SEIU to McDonald’s Franchisees: Company’s Asia Refranchising Plan Comes with Supersize Risk

Letter Asserts New Structure Could Result in “Conflict and Neglect” for Operators Across the Continent

Union’s Campaign to Hold McDonald’s Accountable to Workers, Communities Expands its Reach

WASHINGTON--()--As McDonald’s Corp. (NYSE: MCD) seeks buyers for more than 3,000 stores throughout Asia, the Service Employees International Union sent a letter Monday to thousands of franchisees arguing that the company’s move towards a “master franchisee” model could lead to “harmful consequences” for operators across the continent.

“McDonald’s has a poor track record in Asia, and its troubling master franchising model puts enormous downward pressure on its master franchisees and their sub-franchisees”

SEIU reached out to franchisees in China, Japan, South Korea and Taiwan who would be affected by McDonald’s decision to replicate in Asia a model that has harmed operators in other markets. The vast majority of them would likely become sub-franchisees under the new ownership structure and could face higher royalty costs, a new conflicted competitor in the form of a master franchisee, and the prospect of paying for the McDonald’s brand without the high level of support they currently receive.

“McDonald’s has a poor track record in Asia, and its troubling master franchising model puts enormous downward pressure on its master franchisees and their sub-franchisees,” SEIU Executive Vice President Scott Courtney writes in the letter. “These dynamics could translate into conflict and neglect for franchisees like yourself…negatively impacting you, your communities, and the workers in your stores.”

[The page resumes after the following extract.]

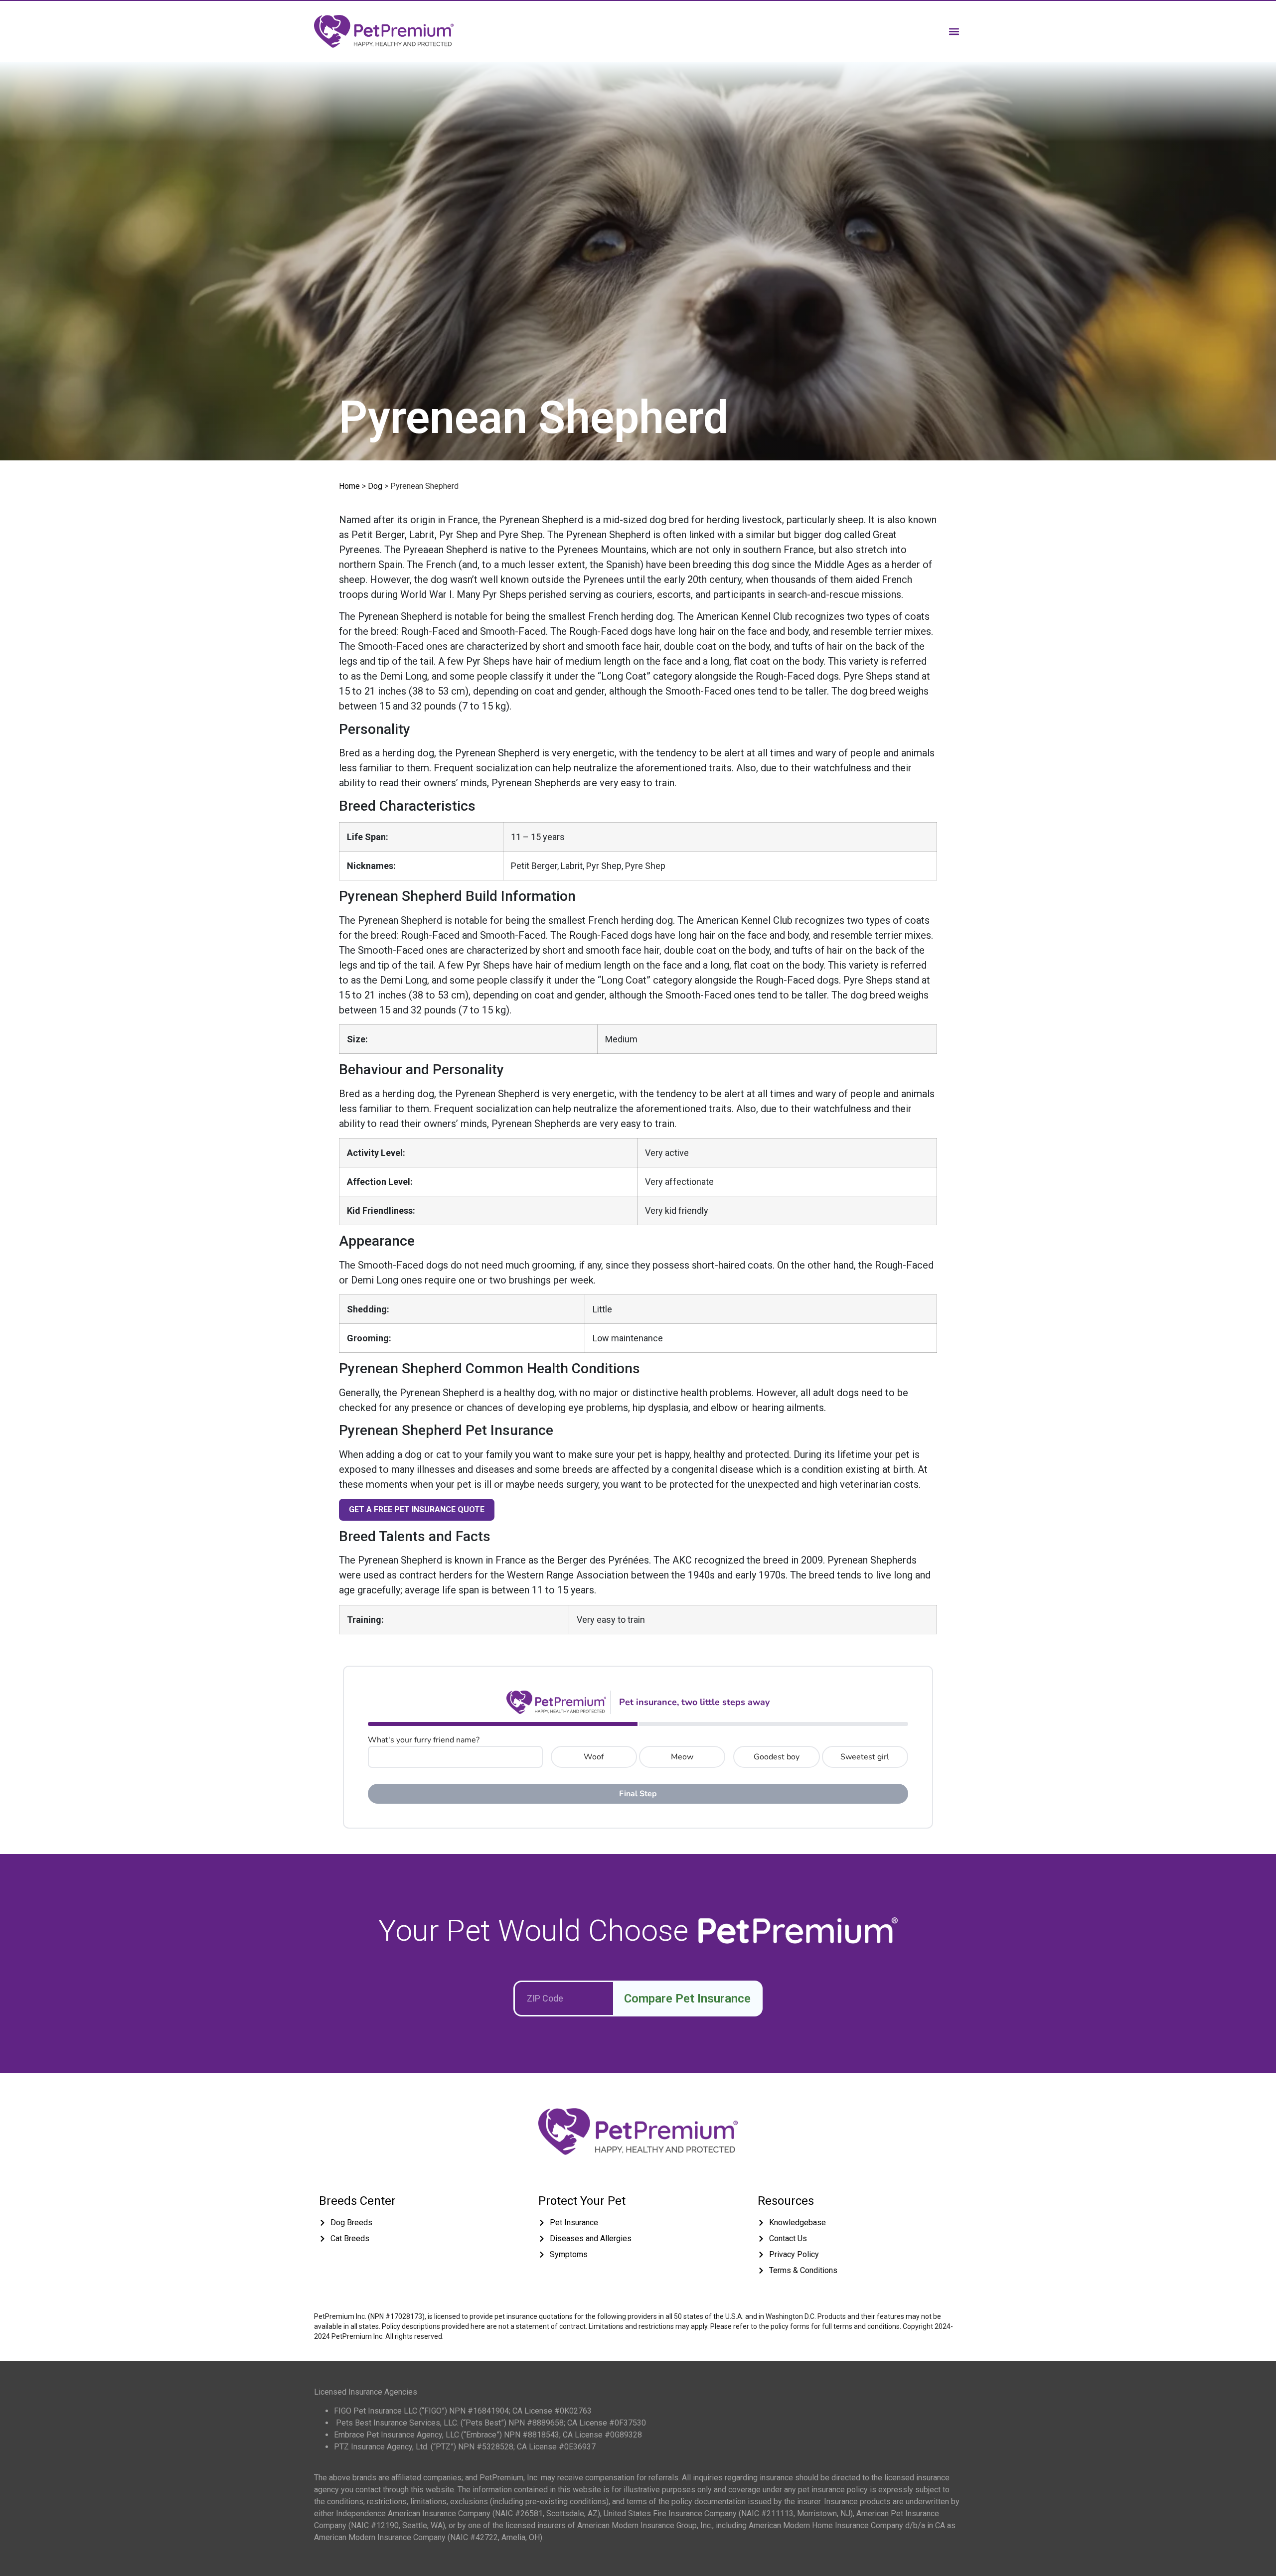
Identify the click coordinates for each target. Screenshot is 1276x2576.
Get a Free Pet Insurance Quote (416, 1509)
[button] (954, 31)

McDonald’s announced in March of this year that it would seek master franchisees for its markets in China, Hong Kong, and South Korea. In 2015, it publicized that it also aims to sell operations in Taiwan and a significant portion of its ownership stake in Japan.

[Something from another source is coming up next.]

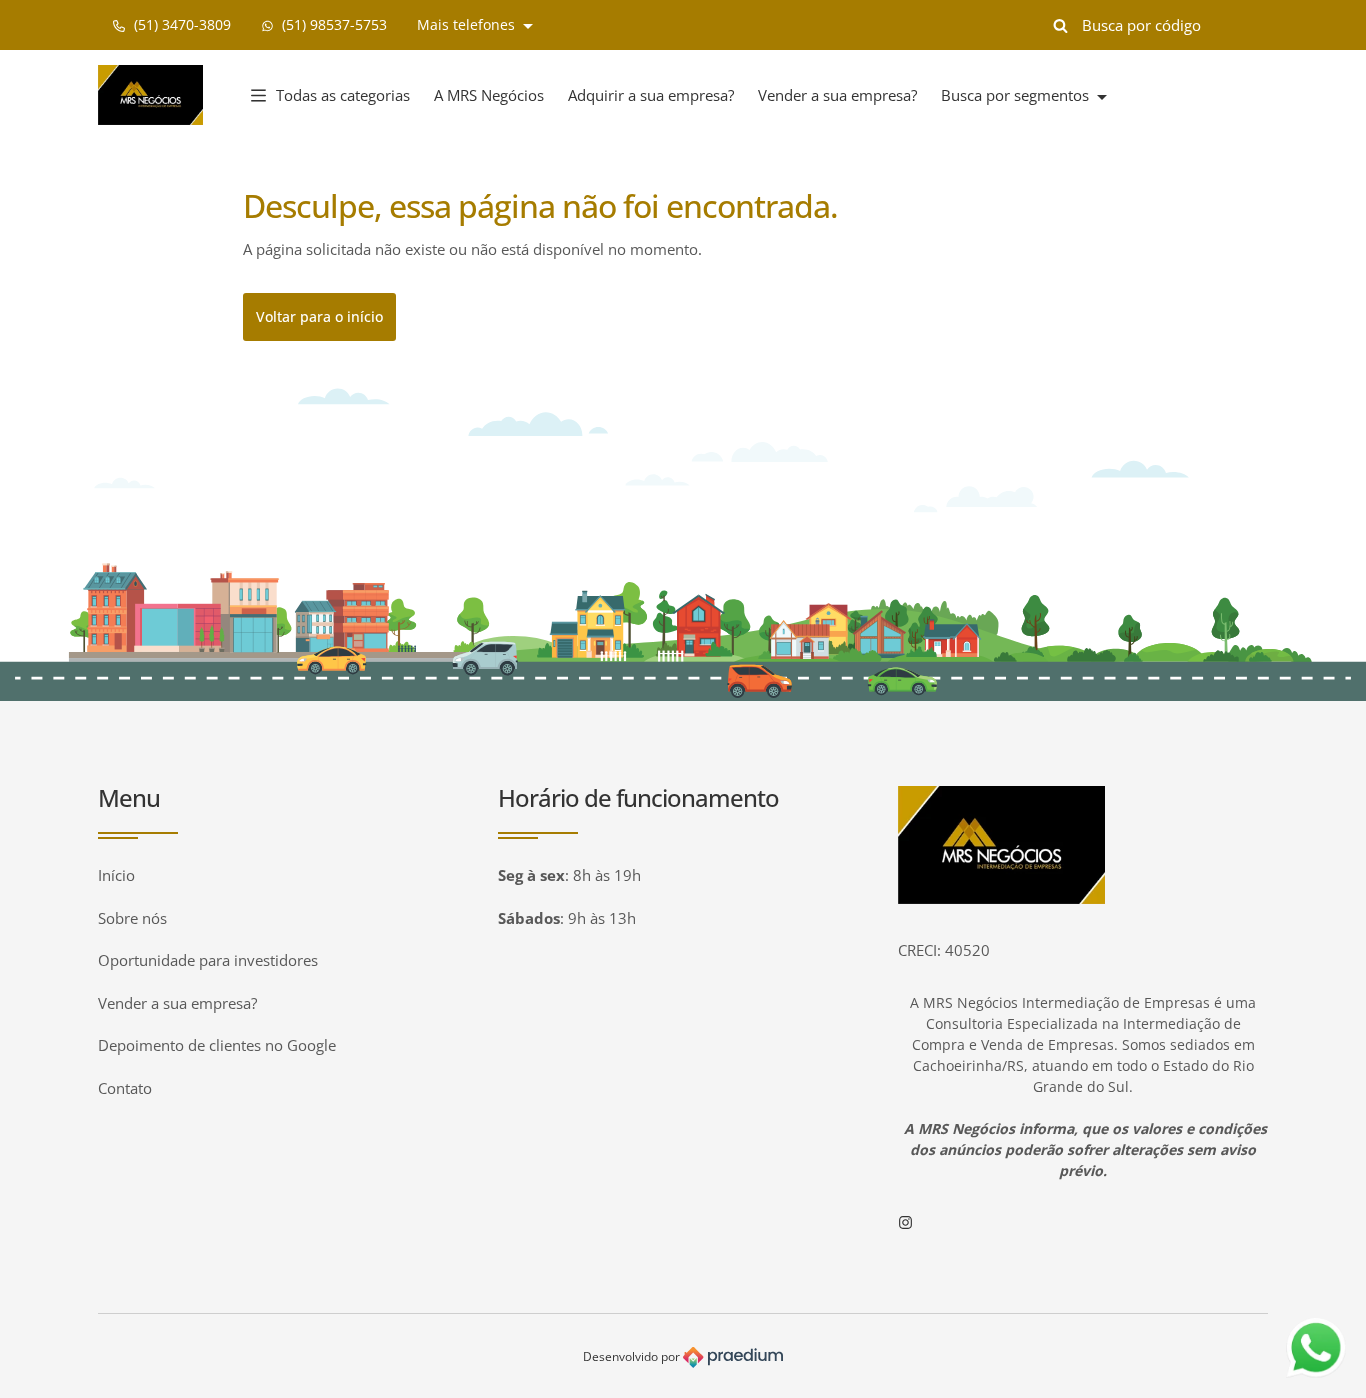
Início (116, 875)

Courtney writes that McDonald’s master franchisee model allows it to reap significant benefits from its brand while avoiding costs and risks associated with running stores and supporting franchisees. Specifically, the SEIU letter argues the imposition of master franchisees in Asian markets could lead to:

  • Higher royalty payments for sub-franchisees. In Latin America and India, master franchisees and their sub-franchisees often pay royalties that exceed those that McDonald’s charged to its own subsidiaries, affiliates and conventional franchisees prior to the sale of operations. As part of the terms it offered to potential buyers in China, McDonald’s indicated it would expect royalties of eight percent, up from the five percent offered to franchisees as recently as late last year.
  • Erosion of the franchising relationship. In order to operate successfully, McDonald’s master franchisees may cut support to sub-franchisees or increase fees, such as charging more for rent or taking control of supply chain operations, making life tougher for long-term franchisees. “The incentives of McDonald’s master franchisees are fundamentally misaligned with their sub-franchisees,” Mr. Courtney writes.
  • Conflict with sub-franchisees. In Puerto Rico, Arcos’ sub-franchisees filed two lawsuits alleging the company opened new stores that encroached on the territory of existing stores; harassed and mistreated them in an effort to force them out of the McDonald’s system; and abandoned the island’s advertising cooperative and stopped paying for advertisements in order to further damage franchisee sales.

The letter asserts that conflicts could be worse in Asia given the McDonald’s brand already faces significant difficulties there. Operational problems and corporate missteps—such as a supplier using expired meat and the discovery of a human tooth in French fries—have damaged McDonald’s brand on the continent, and the company’s decision to radically restructure its relationship with franchisees and reduce its own involvement may indicate it is unwilling to make the investment needed to repair that damage. Sales across the continent are unstable, with the company falling dramatically short of growth targets in many markets.

The letter informs franchisees of steps it could take to limit the damage from a potential transaction, such as demanding that royalties, rent or advertising contributions won’t go up; that any new stores won’t encroach on the territory of existing franchisees; and that the level of support franchisees receive from McDonald’s corporation remains steady.

SEIU has a proven track record of working with franchisees to improve their rights. The union teamed up with California franchisees to win the passage last October of the toughest franchise reform legislation in years.

The letter is the second in recent weeks from SEIU to parties connected to potential McDonald’s transactions in Asia. In June, SEIU’s Courtney wrote to hundreds of prospective buyers of McDonald’s assets on the continent, warning of financial risks associated with a potential deal.